Saw many large groups of Ducks on the ponds last evening near Lake Audubon!


----------



## Kooshnitz (Apr 7, 2004)

Lake Audubon? Where is that?? Divers ?? or...

Curt


----------



## nodakoutdoors.com (Feb 27, 2002)

If you don't know anyone around Audobon, I wouldn't waste your time and I mean that sincerely. I used to hunt around there a few years back but can't get on any of the land anymore in 3 days of knocking on doors.

It's just east of Sakakawea.


----------



## Remmi_&amp;_I (Dec 2, 2003)

AMEN Chris, used to be able to hunt ducks and geese over there all the time..........even on tightly posted land. Now, that area has so many pits dug for leasee's that it is sickening. My dad's friend lets me hunt on his very small spread but that is only 1-2 times a year.


----------



## prairie hunter (Mar 13, 2002)

Banker out of central ND has bought or leased much of the best land on the S and E sides of the refuge.


----------



## wifflewidgeon (Oct 7, 2004)

Thanks for all the advice guys, I have relatives up in grand forks and i know how helpfull north dakotans can be.
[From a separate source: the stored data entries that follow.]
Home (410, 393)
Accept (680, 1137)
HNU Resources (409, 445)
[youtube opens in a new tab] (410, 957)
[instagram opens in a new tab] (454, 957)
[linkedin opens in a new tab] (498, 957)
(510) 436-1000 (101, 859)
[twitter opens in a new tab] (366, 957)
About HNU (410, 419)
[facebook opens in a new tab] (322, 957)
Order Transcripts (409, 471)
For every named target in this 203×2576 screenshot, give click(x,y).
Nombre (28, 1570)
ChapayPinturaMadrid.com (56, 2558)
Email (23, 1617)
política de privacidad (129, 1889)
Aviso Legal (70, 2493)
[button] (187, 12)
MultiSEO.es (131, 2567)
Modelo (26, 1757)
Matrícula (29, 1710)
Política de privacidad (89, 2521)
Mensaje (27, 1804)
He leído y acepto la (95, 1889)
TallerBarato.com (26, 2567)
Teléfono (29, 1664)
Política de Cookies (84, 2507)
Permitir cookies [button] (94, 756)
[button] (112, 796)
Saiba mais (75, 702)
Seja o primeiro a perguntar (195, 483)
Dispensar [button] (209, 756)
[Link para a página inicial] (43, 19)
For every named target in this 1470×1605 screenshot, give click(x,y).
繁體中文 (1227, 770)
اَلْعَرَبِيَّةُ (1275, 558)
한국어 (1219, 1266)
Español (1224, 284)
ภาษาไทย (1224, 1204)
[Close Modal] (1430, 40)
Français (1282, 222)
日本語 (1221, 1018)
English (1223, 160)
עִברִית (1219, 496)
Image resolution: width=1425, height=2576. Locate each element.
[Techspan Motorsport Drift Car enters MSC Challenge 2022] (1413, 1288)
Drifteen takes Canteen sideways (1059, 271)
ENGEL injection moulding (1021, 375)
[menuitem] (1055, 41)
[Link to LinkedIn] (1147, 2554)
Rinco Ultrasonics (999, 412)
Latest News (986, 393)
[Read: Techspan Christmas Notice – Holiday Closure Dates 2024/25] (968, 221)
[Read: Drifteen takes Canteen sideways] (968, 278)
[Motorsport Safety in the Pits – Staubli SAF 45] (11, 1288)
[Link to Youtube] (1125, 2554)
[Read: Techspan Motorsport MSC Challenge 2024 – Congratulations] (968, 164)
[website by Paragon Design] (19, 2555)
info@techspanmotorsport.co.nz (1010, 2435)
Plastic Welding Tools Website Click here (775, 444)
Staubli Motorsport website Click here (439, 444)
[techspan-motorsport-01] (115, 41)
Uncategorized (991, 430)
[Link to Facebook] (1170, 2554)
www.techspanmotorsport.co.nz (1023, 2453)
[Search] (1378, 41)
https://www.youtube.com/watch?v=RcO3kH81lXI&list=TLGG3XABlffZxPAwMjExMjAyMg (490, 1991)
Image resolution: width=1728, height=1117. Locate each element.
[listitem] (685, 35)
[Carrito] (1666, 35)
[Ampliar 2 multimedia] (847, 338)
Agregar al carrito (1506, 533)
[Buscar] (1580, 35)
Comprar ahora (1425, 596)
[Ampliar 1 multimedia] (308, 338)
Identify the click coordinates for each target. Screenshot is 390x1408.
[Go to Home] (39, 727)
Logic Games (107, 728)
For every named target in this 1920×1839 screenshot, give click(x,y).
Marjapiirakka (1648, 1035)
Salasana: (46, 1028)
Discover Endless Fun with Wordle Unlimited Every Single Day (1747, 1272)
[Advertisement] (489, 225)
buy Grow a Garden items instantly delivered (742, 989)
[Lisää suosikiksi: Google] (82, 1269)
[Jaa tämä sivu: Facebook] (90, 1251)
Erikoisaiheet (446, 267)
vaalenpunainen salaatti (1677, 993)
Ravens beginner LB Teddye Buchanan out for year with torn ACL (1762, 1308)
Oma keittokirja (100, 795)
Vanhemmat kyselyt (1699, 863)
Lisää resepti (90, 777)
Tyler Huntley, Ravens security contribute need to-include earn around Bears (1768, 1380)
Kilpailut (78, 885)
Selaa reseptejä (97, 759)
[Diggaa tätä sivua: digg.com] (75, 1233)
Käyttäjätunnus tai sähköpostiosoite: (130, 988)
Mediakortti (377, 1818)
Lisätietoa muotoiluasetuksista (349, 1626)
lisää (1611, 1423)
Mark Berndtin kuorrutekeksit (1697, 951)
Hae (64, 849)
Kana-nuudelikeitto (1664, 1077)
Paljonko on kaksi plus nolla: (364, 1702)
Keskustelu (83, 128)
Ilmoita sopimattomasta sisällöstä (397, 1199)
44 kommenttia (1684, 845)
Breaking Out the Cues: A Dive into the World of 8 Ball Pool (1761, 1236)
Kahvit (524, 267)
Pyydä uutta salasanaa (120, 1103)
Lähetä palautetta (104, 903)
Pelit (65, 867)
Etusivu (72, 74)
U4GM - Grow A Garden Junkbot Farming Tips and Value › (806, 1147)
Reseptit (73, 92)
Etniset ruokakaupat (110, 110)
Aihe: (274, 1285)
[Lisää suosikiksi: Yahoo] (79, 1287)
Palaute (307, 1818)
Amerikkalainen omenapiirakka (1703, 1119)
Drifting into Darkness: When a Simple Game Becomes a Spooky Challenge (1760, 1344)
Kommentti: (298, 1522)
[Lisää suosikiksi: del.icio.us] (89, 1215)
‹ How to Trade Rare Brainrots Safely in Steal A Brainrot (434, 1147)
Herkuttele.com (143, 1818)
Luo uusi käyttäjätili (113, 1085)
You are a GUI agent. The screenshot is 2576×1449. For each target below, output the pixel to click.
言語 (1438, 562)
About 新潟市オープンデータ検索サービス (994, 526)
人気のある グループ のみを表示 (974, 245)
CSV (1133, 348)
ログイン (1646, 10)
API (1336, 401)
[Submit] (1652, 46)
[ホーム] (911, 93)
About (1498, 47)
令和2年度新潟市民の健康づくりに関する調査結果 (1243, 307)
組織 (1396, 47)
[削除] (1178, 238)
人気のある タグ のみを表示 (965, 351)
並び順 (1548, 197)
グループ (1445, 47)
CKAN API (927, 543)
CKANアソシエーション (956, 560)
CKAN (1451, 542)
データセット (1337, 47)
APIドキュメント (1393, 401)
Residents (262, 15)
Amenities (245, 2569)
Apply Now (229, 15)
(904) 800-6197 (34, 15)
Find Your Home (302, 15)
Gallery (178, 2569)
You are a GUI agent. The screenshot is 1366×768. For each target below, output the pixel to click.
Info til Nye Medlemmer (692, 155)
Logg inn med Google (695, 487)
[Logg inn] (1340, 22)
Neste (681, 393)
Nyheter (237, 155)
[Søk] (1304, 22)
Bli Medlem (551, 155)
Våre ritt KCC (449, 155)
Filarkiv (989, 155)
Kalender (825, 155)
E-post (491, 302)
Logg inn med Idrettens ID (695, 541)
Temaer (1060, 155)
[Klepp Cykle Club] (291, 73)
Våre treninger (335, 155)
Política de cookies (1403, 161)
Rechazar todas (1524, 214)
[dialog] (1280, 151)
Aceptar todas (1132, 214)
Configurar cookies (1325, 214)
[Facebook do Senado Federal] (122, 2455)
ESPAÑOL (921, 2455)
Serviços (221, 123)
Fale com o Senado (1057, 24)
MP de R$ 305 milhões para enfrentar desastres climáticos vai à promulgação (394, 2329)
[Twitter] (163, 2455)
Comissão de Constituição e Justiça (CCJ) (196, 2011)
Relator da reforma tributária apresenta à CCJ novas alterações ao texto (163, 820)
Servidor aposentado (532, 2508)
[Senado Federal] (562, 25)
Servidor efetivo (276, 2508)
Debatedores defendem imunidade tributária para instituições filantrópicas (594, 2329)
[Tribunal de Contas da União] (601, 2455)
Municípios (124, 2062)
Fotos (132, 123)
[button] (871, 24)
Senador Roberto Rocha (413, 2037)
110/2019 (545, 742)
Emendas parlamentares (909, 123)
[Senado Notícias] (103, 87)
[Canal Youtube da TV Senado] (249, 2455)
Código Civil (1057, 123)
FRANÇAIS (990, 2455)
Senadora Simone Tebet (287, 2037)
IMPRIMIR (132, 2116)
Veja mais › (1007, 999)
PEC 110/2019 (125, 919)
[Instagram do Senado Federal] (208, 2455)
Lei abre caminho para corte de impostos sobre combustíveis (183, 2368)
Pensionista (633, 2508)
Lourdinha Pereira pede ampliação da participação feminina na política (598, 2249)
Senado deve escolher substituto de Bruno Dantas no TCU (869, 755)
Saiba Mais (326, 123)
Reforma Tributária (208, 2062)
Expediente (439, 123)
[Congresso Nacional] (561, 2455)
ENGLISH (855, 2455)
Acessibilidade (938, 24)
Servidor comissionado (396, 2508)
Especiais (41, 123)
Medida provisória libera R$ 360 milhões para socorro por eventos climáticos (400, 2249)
I just love the attitude you have. I contacted my uncle and ill be hunting a few lakes around the devils lake area which from what ive been seeing on the internet should be awesome. Good luck to everyone!


----------



## Kooshnitz (Apr 7, 2004)

I hunted in Minnesota last weekend and there are a lot of divers down, the real birds are strting to come here actually, no more wasting my time on da puddlers...haha. How has everyone esle been doing? Seen many divers??

Curt


----------



## kingme88 (Sep 22, 2004)

seen a few bills by alexandria last weekend. there comin


----------



## Kooshnitz (Apr 7, 2004)

I was hunting on a diver lake by the roseau area, decent amount of birds. Anyone else been NW of Grand forks??

Curt
Divers for Life


----------



## recker (Oct 12, 2003)

hunted the west metro on minneapolis the last few nights and got a few teal each time. Have not seen any type of a migration as of yet.


----------



## Kooshnitz (Apr 7, 2004)

Sweet. Well I am out now with a friend towards Michigan area. Good luck to you all this weekend! Just going for satirday though, got homecomming sat night, studying LOTS on sunday and then Big and Rich concert at the alerus on sunday night. laters

Curt
UND WingMaster


----------